When you sent me a text to tell me you failed miserably at the locker decorating thing, I knew I had to be on high alert when I arrived home. The floor of your office was covered with crap, yes, but I also saw a couple of pieces of card stock with some photos taped onto it. I was confused because it looked like you were almost done but I know you well enough to know not to make too big of a deal out of it. 

When you asked me about whether or not you should arrive at the school early the next day and tape what you had to my locker, I shrugged and indicated it was no big deal. You decided not to. Still, no big deal.

But after seeing all of the other lockers, I decided I did want to participate. You kindly left the mess all over your office floor (was it really necessary to torture yourself?) so I quietly went into the room, just before school the next morning, flipped through the photos to find a few more, and started taping them to the card stock. 

You found me there and jumped right in to help finish the taping. You handed me the poster hanging strips and locked the door behind me as I carefully balanced the memories while I walked to the car.

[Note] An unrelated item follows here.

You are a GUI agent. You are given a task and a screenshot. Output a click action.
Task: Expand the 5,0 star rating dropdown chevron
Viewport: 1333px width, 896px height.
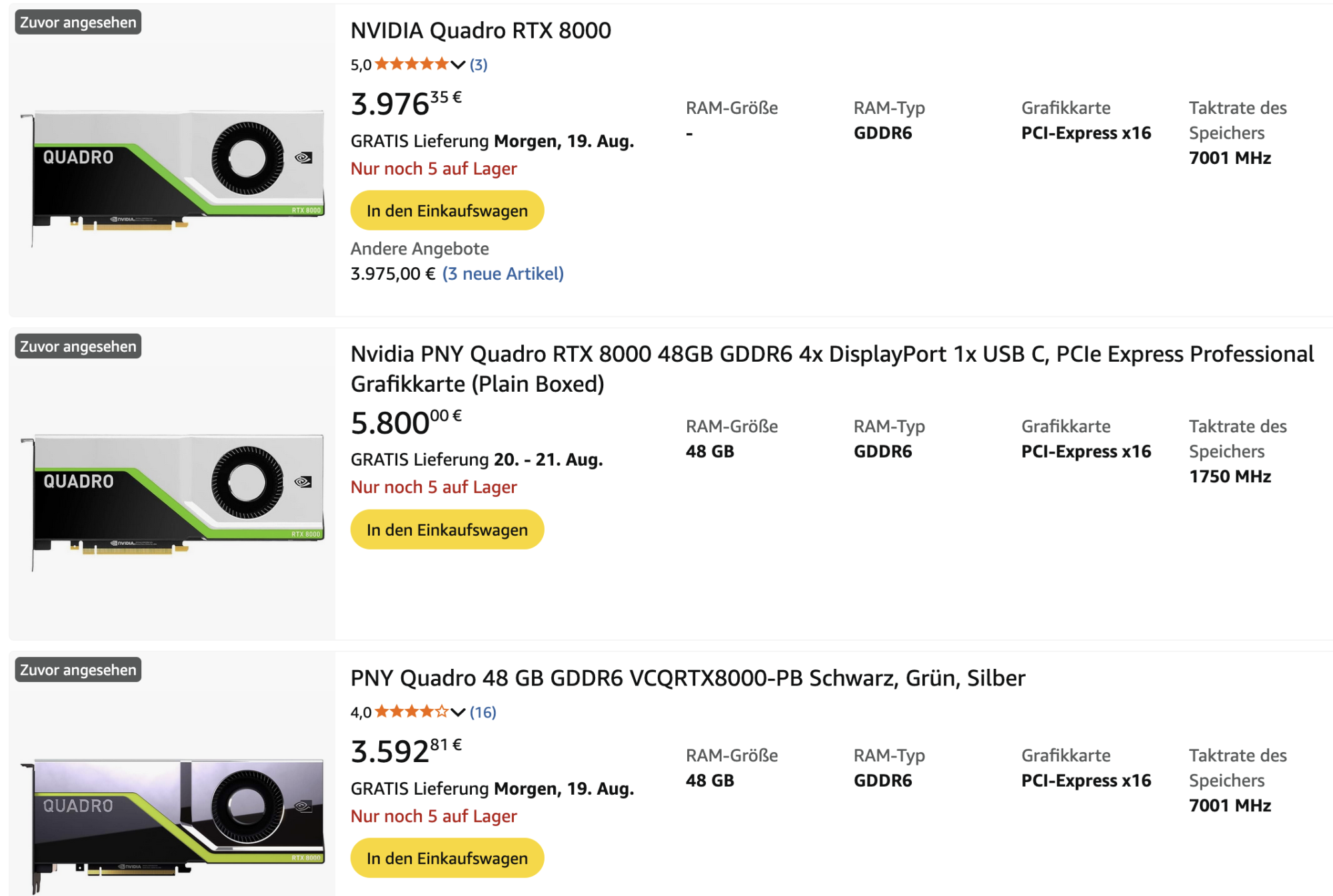tap(458, 65)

Since I don't actually use a locker, I relied on the number the office staff gave me a couple of days ago but it wasn't anywhere near the senior hall so I choose a random, undecorated spot and hung the photos. And while there were plenty of impressive displays nearby, mine didn't look out of place. At all. 

Tonight, while we waited for interested newbies to arrive at the robotics informational meeting, I walked with you to look at the senior hall. A couple of my photos had fallen down and you helped me re-tape them. We didn't say much, although of course you took a picture or two, but I hope you saw how NOT A BIG DEAL this was. What you made was just fine. I mean, my baby photos are adorable, so how could it not be fine?

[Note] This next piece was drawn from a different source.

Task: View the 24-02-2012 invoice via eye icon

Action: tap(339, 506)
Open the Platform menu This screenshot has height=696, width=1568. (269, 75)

Listen, you have to learn to go easier on yourself. You've taught me to aim for levels I may never reach because it is better to try and fail than to sit in your office and cry over barely even trying. (Hint, hint.) 

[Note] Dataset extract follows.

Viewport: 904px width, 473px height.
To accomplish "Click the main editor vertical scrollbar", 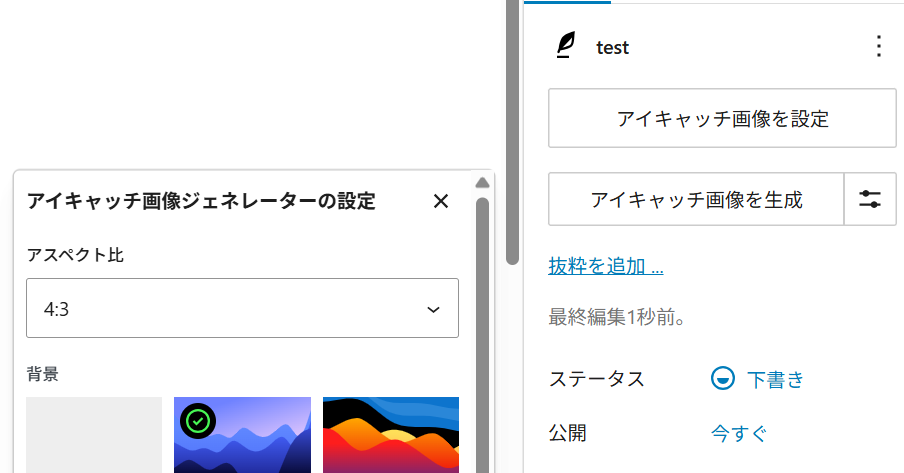I will click(513, 130).
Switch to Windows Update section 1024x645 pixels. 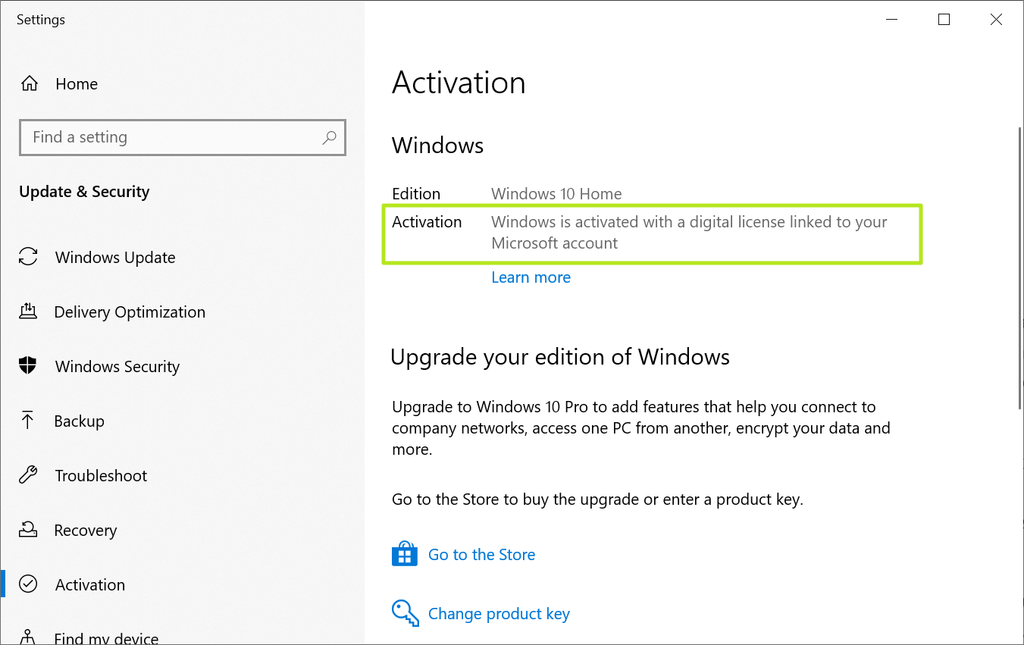click(x=114, y=257)
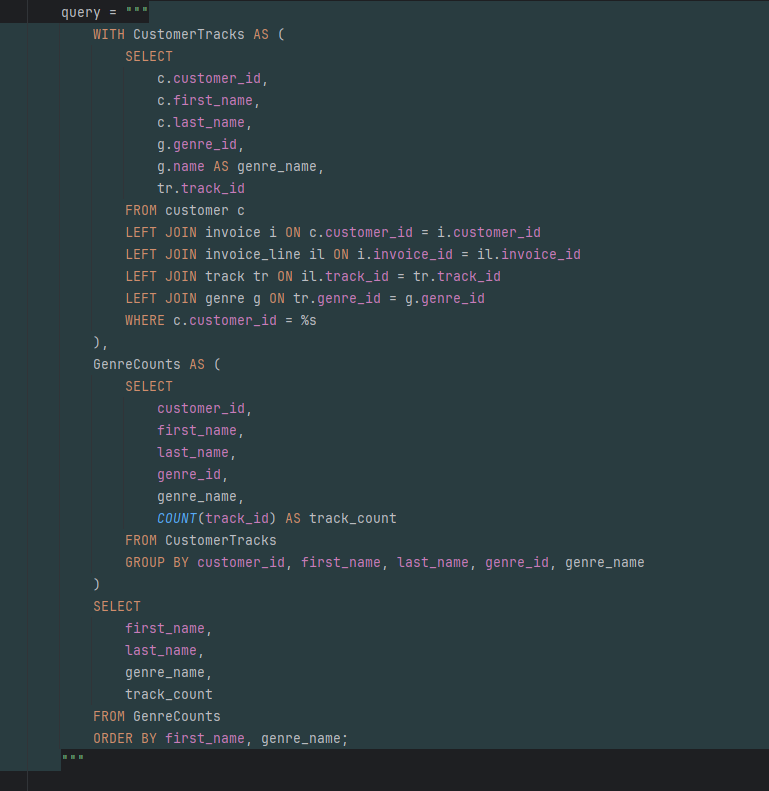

And since I would defend you against anyone saying about you the kinds of things you said about yourself, knock it off. Be nicer to yourself. I'm grateful for your love and, although I am looking forward to having some space from all of this madness, you will always be my mom.

Also, in case you haven't heard me loudly and clearly enough, I decorated my cap, for graduation, tonight. Read the words. And chill.

Love, 

Steven

*He didn't actually say these words; the words are what I heard based on his looks, gestures, gentleness, and kindness this week. As always, he is the salve my soul needs to make it through my self-created dark moments. And, as always, I am grateful.